Au titre des points de vigilance, je dirai qu'il ne faut pas privilégier un mode d'accueil par rapport à un autre : chaque enfant, chaque situation réclame un mode de placement spécifique. Le panel existant doit être ouvert en considération des besoins et de la volonté des enfants.

Les difficultés des jeunes majeurs de l'ASE sont affectives et financières. Ils ont des difficultés à avoir un accès à un logement stable et à financer leurs études, à accéder à l'information et au droit. Gabrielle parlait de la présence d'un avocat. On ne sait pas forcément que l'on a droit à un avocat.

Je vous livre quelques éléments chiffrés.

Plus de 340 000 enfants et jeunes sont placés à l'ASE. Ils ont cinq fois moins de chance de préparer un baccalauréat général, selon l'INED en 2016.

Près d'un quart des SDF déclare être passé un jour par l'ASE.

Environ 30 % des moins de 30 ans utilisateurs de services d'hébergement temporaire et de restauration gratuite sont des anciens et anciennes de l'ASE, selon l'INSEE en 2016).

L'âge du premier emploi significatif se situe autour de vingt-trois ans. L'âge moyen de décohabitation de la population générale se situe à vingt-six ans.

Pourquoi demander plus à ceux qui ont moins ? Les jeunes ont des difficultés à accéder à des dispositifs tels que la CMU et la CMU-C, et un manque de continuité touche l'accès à ces dispositifs pour les jeunes qui deviennent majeurs.

Collectivement, nous devons enrayer l'engrenage qui, pour des raisons budgétaires court-termistes, conduit des jeunes à ne pas achever leur formation ou à en suivre une par défaut.

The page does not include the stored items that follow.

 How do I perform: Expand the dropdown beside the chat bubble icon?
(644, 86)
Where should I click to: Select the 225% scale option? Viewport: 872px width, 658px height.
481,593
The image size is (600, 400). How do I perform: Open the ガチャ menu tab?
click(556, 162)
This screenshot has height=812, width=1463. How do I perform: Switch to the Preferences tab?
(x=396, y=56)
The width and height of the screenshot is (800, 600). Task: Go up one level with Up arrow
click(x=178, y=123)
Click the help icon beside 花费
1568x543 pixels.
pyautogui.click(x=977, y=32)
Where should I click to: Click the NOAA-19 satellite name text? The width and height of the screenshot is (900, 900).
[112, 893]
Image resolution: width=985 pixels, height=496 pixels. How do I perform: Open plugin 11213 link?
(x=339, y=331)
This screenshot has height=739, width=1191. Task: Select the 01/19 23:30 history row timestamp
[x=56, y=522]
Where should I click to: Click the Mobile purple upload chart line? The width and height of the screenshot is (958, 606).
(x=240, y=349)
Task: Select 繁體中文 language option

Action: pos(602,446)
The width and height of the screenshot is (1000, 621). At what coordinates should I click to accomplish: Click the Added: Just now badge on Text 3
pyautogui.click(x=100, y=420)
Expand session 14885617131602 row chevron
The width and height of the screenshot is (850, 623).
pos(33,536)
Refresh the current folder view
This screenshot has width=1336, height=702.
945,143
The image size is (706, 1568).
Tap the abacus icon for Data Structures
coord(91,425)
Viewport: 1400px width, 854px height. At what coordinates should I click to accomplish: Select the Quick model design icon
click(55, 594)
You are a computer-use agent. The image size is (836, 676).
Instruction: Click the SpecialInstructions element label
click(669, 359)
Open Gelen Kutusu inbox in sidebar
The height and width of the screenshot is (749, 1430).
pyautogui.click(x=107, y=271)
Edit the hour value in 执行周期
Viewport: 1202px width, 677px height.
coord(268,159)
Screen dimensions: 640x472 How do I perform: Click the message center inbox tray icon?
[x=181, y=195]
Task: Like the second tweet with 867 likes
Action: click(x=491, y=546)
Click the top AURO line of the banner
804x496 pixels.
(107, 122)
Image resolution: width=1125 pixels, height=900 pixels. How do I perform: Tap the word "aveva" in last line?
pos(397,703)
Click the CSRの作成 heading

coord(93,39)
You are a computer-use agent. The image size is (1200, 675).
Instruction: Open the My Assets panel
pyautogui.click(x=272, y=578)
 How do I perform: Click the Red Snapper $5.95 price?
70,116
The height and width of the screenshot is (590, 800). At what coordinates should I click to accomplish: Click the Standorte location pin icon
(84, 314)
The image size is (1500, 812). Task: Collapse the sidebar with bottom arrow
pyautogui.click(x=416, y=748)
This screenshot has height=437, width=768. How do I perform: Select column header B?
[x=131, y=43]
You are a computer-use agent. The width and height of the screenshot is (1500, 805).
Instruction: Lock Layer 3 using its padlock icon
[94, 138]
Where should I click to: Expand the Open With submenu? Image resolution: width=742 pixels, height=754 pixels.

Ils sont orientés vers des formations courtes avec une injonction à l'autonomie le plus rapidement possible, qui est la raison d'échecs scolaires, alors que l'on investit presque un million d'euros pour un jeune placé dès sa petite enfance jusqu'à sa majorité, et ce pour économiser quelques milliers d'euros à la fin, mettant à mal l'ensemble du parcours d'accompagnement.

Pour conclure, ensemble, institutions publiques et associations, accueillis et anciens accueillis de l'ASE, notre responsabilité est que chacune et chacun puisse se réaliser pleinement et durablement pour accéder à l'autonomie réelle. Des solutions sont possibles. Je vous livrerai quelques éléments en répondant à vos questions. Je vous remercie d'avoir permis de m'exprimer.